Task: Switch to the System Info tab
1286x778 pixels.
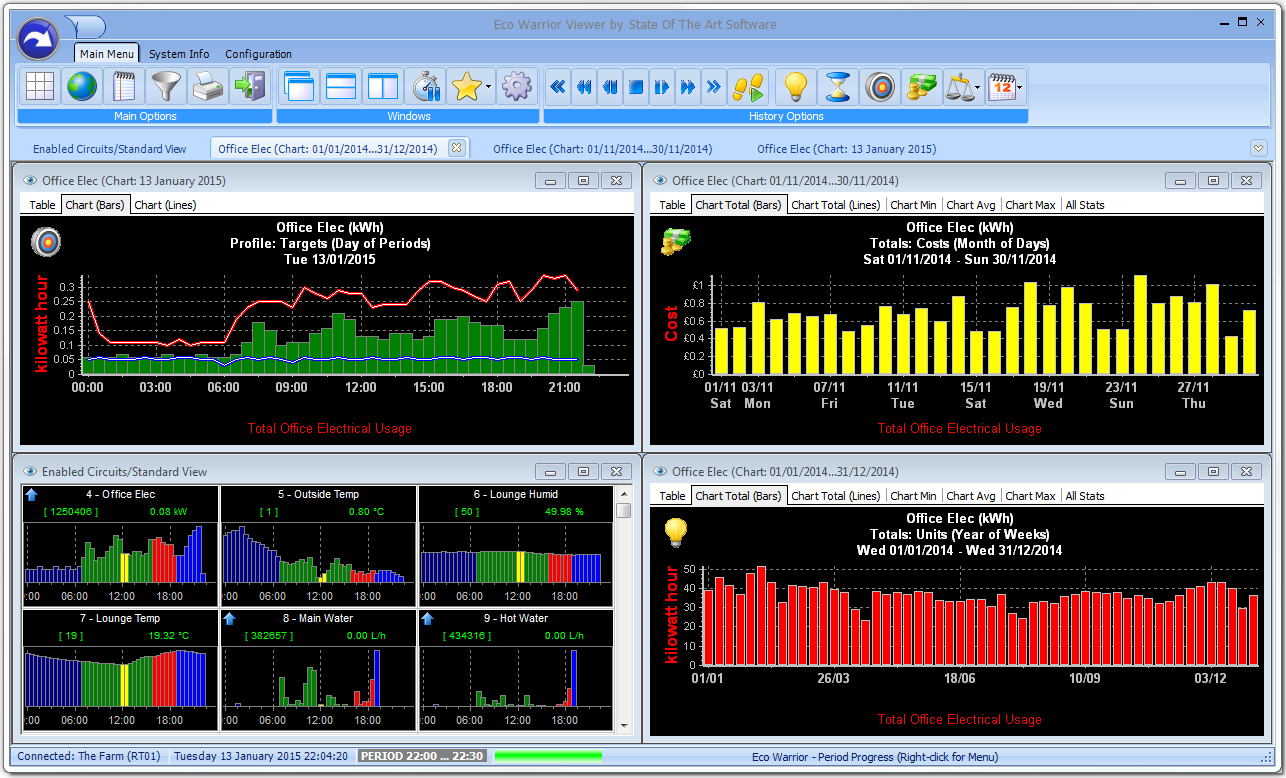Action: click(x=178, y=54)
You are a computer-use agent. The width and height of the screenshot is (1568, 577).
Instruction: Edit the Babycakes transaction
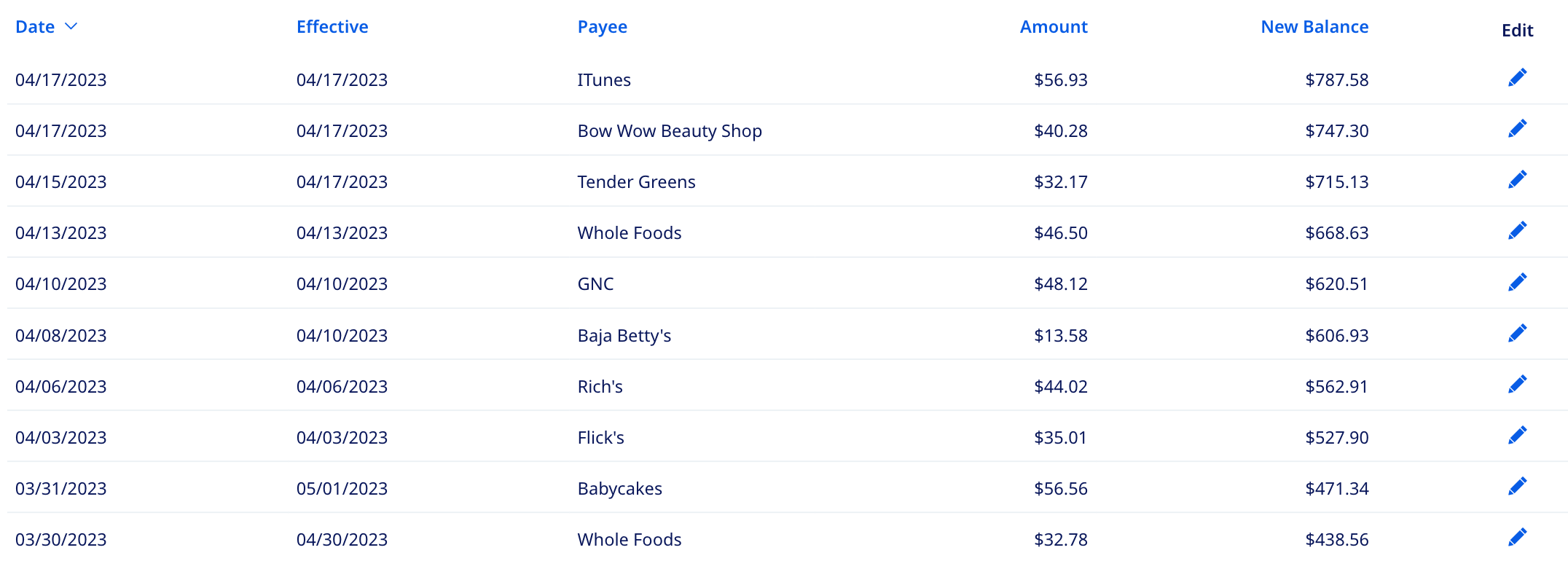1516,485
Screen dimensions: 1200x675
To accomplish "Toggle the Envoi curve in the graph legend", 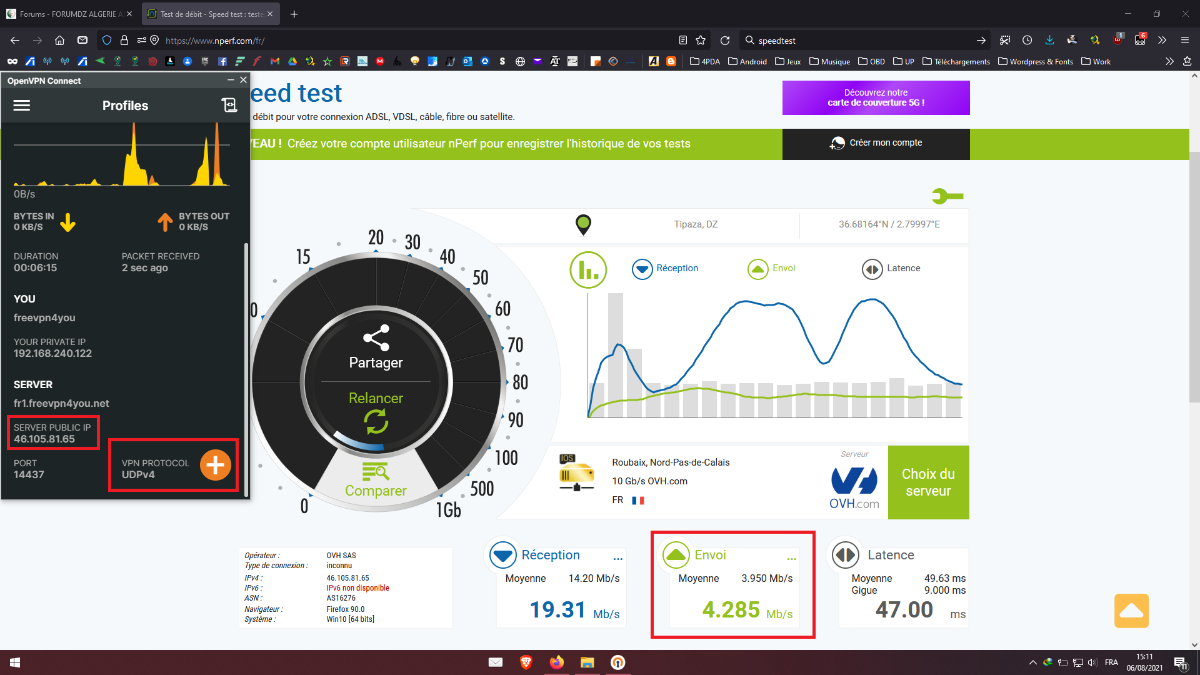I will [x=757, y=268].
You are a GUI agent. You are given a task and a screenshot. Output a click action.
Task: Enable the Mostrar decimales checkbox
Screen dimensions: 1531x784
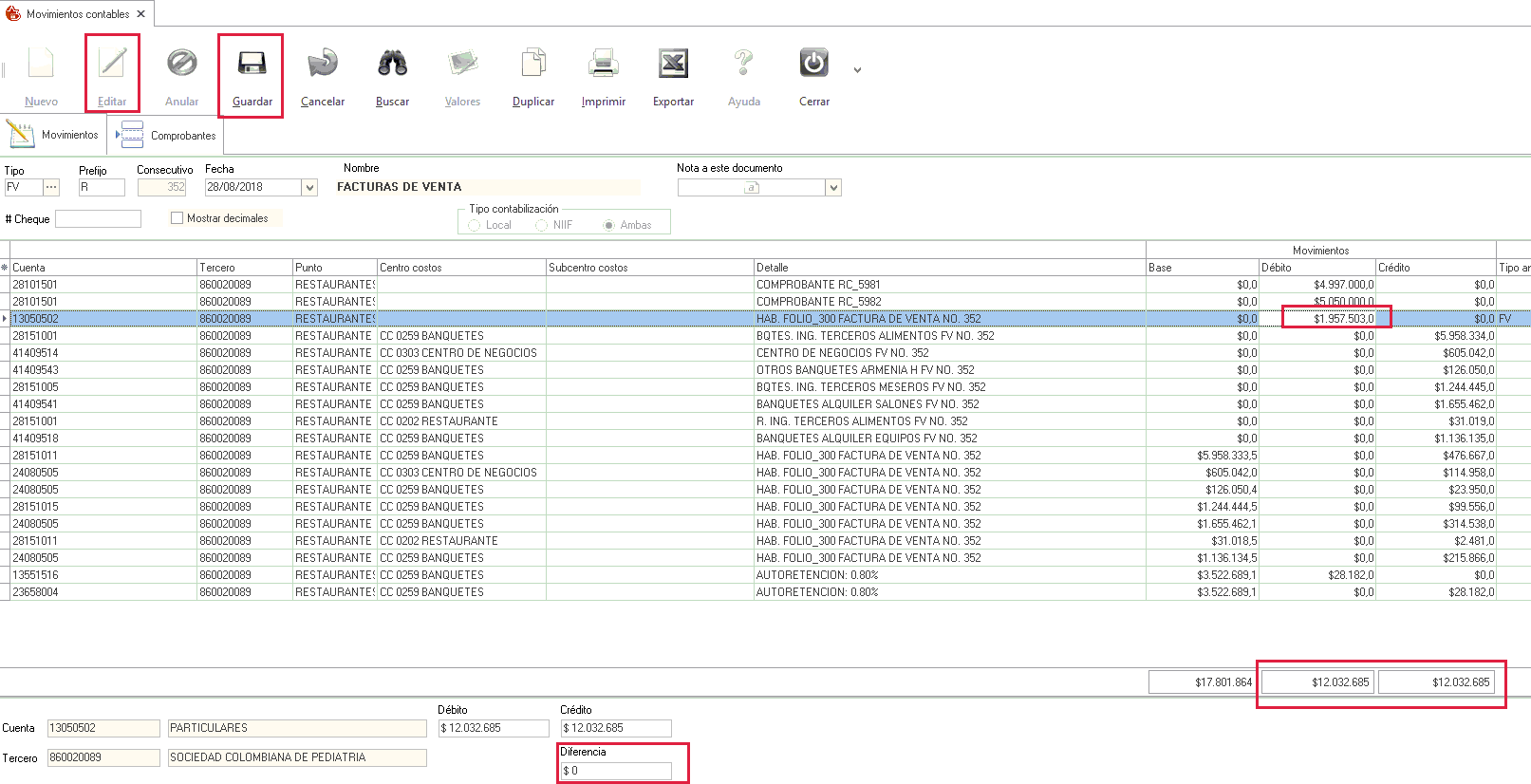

—————

*STATED PROBLEM*:
Which lines in the entries above contain the word "dimensions"? Return each of those lines in full.

*RESULT OF THE EXERCISE*:
Screen dimensions: 1200x675
Screen dimensions: 1531x784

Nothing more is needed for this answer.